> **SUPPLIED DATA**:
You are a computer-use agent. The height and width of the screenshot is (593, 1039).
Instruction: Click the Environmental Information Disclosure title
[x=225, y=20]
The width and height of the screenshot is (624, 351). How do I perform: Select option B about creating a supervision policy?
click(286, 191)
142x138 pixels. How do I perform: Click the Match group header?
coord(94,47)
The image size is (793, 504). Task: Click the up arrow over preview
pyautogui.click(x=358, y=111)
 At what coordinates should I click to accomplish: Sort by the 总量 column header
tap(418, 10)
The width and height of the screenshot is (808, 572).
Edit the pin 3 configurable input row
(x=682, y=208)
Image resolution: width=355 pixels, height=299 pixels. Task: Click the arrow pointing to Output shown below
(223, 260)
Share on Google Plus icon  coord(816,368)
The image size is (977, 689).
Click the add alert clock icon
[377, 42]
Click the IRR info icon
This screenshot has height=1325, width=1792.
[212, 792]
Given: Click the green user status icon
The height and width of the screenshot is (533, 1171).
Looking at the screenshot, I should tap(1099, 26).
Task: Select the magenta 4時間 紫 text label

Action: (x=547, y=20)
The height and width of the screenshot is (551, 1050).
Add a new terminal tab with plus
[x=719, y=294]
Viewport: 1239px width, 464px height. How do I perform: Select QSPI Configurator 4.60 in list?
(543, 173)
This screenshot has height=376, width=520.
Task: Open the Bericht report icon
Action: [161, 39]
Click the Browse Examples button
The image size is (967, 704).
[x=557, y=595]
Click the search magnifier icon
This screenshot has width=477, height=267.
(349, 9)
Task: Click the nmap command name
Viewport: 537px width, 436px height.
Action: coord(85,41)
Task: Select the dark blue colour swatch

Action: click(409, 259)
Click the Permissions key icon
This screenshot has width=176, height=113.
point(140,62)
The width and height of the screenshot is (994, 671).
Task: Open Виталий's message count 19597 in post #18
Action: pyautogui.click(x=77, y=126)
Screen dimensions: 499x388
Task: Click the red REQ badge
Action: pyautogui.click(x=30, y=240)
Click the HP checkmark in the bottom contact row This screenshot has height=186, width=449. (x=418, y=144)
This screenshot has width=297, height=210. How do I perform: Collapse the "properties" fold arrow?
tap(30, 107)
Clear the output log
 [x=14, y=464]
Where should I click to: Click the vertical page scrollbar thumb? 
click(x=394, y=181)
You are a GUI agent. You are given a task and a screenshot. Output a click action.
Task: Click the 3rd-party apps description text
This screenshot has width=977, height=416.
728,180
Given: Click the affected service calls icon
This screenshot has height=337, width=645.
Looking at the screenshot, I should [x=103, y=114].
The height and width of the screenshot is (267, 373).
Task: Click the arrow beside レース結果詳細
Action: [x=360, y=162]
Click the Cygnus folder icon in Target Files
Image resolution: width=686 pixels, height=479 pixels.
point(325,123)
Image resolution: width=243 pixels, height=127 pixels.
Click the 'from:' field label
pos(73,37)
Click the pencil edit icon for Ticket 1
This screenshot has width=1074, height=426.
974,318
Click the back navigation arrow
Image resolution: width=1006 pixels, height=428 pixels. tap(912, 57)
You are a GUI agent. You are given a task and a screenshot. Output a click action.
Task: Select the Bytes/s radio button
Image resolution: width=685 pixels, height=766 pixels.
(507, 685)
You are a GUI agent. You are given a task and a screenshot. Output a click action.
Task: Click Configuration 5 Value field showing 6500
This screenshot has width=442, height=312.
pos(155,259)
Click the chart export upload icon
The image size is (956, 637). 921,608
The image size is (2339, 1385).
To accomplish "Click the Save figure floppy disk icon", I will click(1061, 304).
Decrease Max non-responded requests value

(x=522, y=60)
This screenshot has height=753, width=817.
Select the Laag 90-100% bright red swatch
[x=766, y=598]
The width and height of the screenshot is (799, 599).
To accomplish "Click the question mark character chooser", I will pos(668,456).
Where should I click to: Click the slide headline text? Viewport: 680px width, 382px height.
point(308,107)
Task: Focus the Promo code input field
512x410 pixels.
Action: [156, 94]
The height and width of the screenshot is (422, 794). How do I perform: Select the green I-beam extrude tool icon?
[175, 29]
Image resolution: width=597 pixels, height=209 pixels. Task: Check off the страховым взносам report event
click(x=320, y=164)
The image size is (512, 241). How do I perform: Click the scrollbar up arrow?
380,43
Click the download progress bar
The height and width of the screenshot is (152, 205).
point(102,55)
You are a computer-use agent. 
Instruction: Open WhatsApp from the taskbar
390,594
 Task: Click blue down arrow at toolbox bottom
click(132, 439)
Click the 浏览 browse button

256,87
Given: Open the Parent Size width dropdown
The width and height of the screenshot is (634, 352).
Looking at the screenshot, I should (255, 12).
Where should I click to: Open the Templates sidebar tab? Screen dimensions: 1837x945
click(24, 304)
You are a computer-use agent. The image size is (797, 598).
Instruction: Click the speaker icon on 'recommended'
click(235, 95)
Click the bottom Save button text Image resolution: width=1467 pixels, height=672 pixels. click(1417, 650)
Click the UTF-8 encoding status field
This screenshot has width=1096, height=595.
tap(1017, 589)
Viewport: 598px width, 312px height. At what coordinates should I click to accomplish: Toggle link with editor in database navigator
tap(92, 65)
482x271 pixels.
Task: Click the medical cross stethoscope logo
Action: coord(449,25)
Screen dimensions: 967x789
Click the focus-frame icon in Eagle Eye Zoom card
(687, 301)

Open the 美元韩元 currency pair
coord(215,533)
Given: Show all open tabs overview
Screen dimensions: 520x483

> **WHAT YOU WILL DO**: How many lines in the entries contain the string "bottom", counting only matches with the same capitalization? Reply with the number alone.

> **RESPONSE TO THIS EXERCISE**: 3